In contrast to persistence, we describe a second approach employed by influencers as saturation. In each of the communities an emergent author assumes a central role by focusing on producing a high frequency of publications that includes a combination of both articles and references. In Community 5, Burke achieves an essential position in the network with six publications in Panel 3 (A019, R00090, R00386, R00582, R01128, R02213). Similarly, in Community 17, Liu accomplishes influence within the network through seven publications in Panel 4 (A060, A255, A256, A257, R1571, R1572, R1574). In both instances, one of the references connects three articles, elevating both authors as potential boundary spanners within the community. It is important to note that publications by Burke and Liu do not appear in their respective communities prior to the point of saturation. However, each author maintains a steady presence in the network following the period of saturation. This suggests that scholars can maintain an influential part of their respective network across time following their emergence through either persistence or saturation.

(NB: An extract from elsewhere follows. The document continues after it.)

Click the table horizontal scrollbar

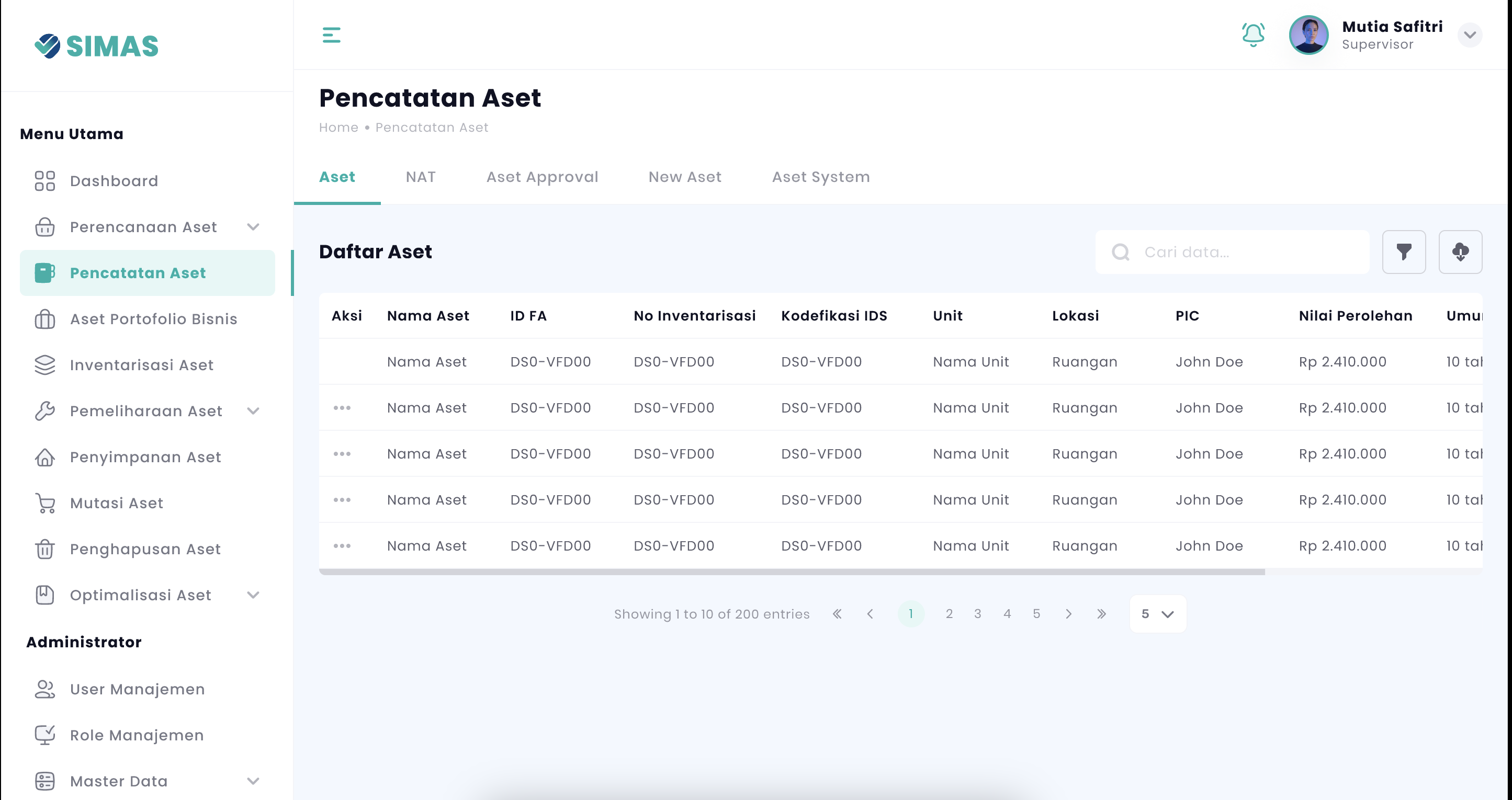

Identifying these influencers and their specific role is only possible when deploying existing descriptive network statistics in new ways through longitudinal and MMSNA protocols.

Conclusion

Systematic literature reviews are attempts to understand a collection of related conversations between different groups of researchers working to develop solutions to common problems. These conversations occur through time, often stretching back decades. Even when research leads to false-starts or unproductive tangents, each published output becomes part of an intellectual mosaic documenting discrete contributions to the fickle momentum of learning about the world around us. Those incorporating SNA tools in their approaches to reviewing literature already see value in accounting for the social dimension of knowledge creation. This article advances these efforts by asserting that researchers must account for time and the qualitative exchange that occurs between authors to more accurately make sense of the social dimension of knowledge creation.

This article advances the use of SNA methods in systematic literature reviews by demonstrating how more advanced applications of SNA tools can be deployed to understand the evolution of ambiguous ideas that transverse knowledge communities. For example, mixed methods approaches provide opportunities for using interactive displays, which offer more integrated data for researchers when interpreting the outputs of research communities in co-citation networks. Elevating time to help inform the partitioning of networks also allows for opportunities to understand the dynamism of knowledge formation and learning through longitudinal analysis. Finally, when descriptive network statistics are applied to the longitudinal MMSNA protocol, emergent findings surface, such as clear mechanisms for writers gaining influence (i.e. persistence and saturation).

SNA applications to systematic literature reviews are still uncommon, and those that do only represent cursory attempts at applying the full power of SNA to this critical research practice. However, deploying SNA methods to aid in literature searching and literature analysis is not universally recommended. Research teams should conduct a cost-benefit analysis before applying new methods to literature review protocols to determine if the data are well suited to employing such techniques. That said, this article demonstrates how the sophisticated application of SNA methods in literature analyses equips researchers with tools to more accurately assess themes and meaning, while offering nuanced insights into knowledge formation and evolution across academic disciplines, fields, and society more broadly.